§ **WHAT NEEDS TO BE DONE**
Omit every picture while you reproduce the entries that follow word for word.

(Beginning of MATERIAL TO PROCESS)

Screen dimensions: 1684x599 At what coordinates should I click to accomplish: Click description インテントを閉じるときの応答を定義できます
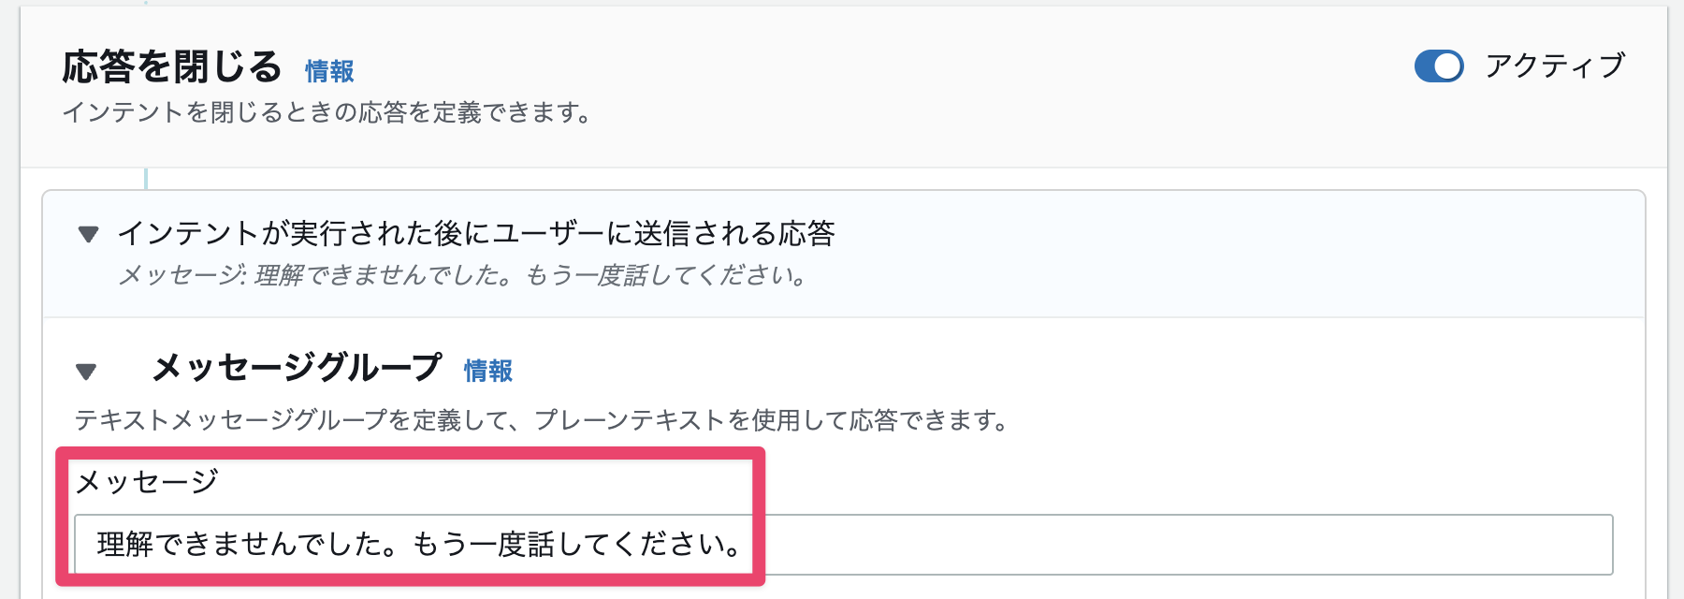pyautogui.click(x=327, y=113)
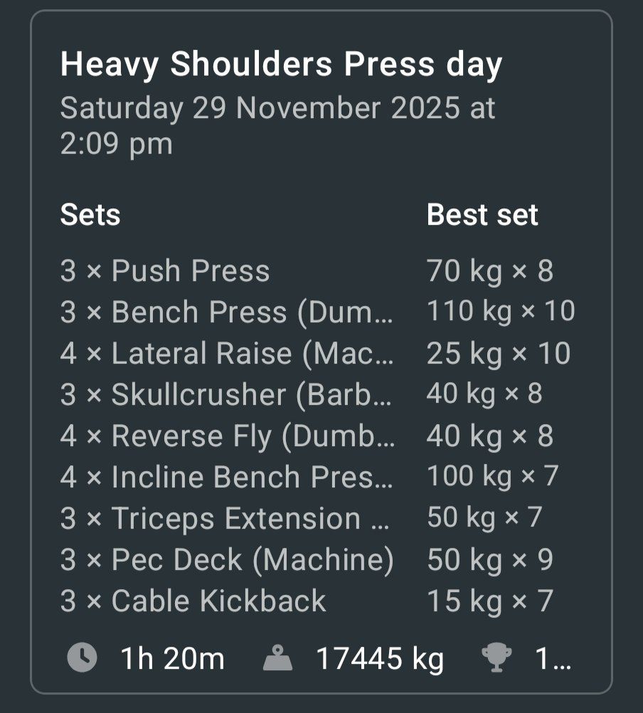Viewport: 643px width, 713px height.
Task: Choose the Cable Kickback exercise
Action: [193, 601]
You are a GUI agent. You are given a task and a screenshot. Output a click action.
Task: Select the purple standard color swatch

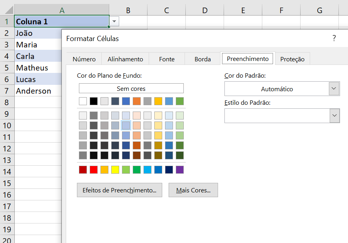180,169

(End of MATERIAL TO PROCESS)

§ **TASK SOLUTION**
Screen dimensions: 1684x599 At what coordinates should I click to accomplish: Click description インテントを閉じるときの応答を定義できます
pyautogui.click(x=327, y=113)
Viewport: 643px width, 713px height.
Task: Choose the Cable Kickback exercise
Action: [193, 601]
You are a GUI agent. You are given a task and a screenshot. Output a click action.
Task: Select the purple standard color swatch

180,169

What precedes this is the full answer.